What do you love to do? Think back to when you were younger. What gave you joy? What were you good at? Or perhaps, think of something you love to do for you – not as a wife, mother, daughter, employee or friend – but just as you?

“People who wonder if the glass is half full or half empty miss the point. The glass is refillable.”

#3 Say ‘No’ more often 🚫

Saying no is a radical form of self-care because it helps you prioritize your well-being over your obligations and relationships. Of course, there are deadlines to meet, conversations to have, and things to check off your to-do list. Everything can seem pressing and urgent, but boundaries help us prioritize what we need to do right now versus what we can do later when we’re less stressed, more energetic, and generally well.

If you're feeling like you're about to lose your cool, it's probably best to avoid listening to other people's problems. When you're in the mood for a chill evening at home, it's totally fine to say no to a night out on the town.
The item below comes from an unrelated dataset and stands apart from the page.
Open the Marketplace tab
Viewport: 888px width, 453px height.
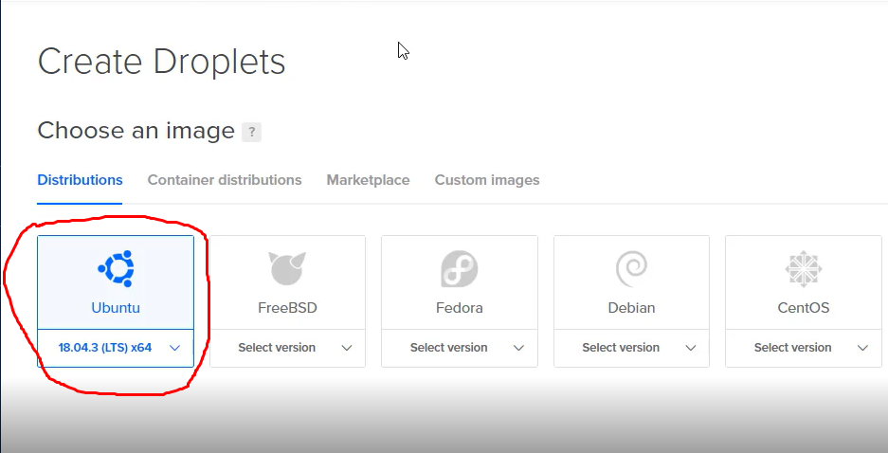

Boundaries are important for keeping our sanity and preventing us from becoming emotional sponges.

“If I have more of my time, effort, and energy to give, then I offer it when it is there … instead of people demanding it when it isn’t there.”

#4 Drop Negative influences 🙅🏻‍♀️

Ditch negative people like a hot potato. They're no fun and will only bring you down. Surround yourself with positive people who make you laugh and lift you up. Even if these friends are family members, this kind of “help” will only set you back. You want to only surround yourself with people who are positive, trustworthy, supportive, loving, and kind.
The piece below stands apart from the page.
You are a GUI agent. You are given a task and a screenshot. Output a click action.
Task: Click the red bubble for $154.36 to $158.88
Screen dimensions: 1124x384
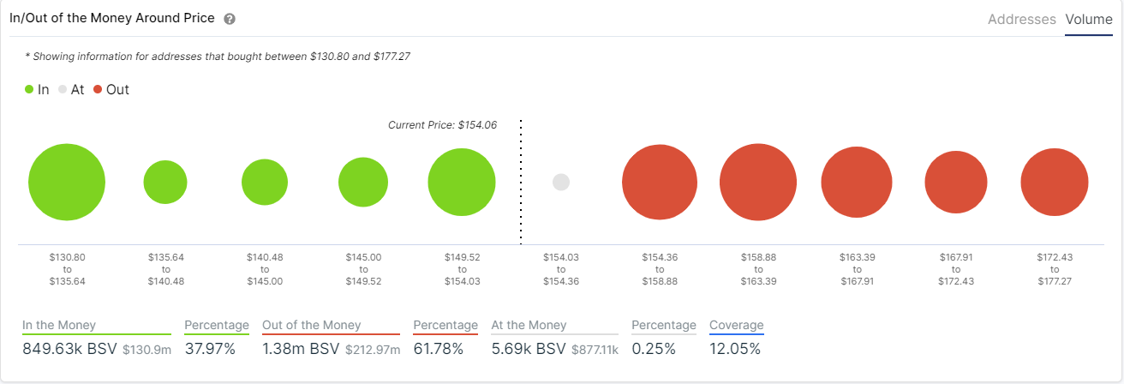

Negativity can be a hassle to deal with. The people in our lives can affect us in all kinds of ways – and in turn, we also affect other people. When negative people take over our thoughts, it can be hard to figure out how to turn it around

“Relationship status: committed to self-love and inner peace — allergic to negativity.”

#5 Take care of your body 🧘‍♀️

Self-care activities can range from physical activities such as exercising and eating healthy, to mental activities such as reading a book or practicing mindfulness, to spiritual or social activities such as praying or catching lunch with a friend. The important thing to remember about self-care is that it is about listening to what your mind and body need. Here’s a few must-dos:

  • Drink plenty of water!

  • Get enough sleep!

  • Eat to live, don’t live to eat!

  • Move your body!

“Don’t forget to drink water and get some sun. You’re basically a houseplant with more complicated emotions.”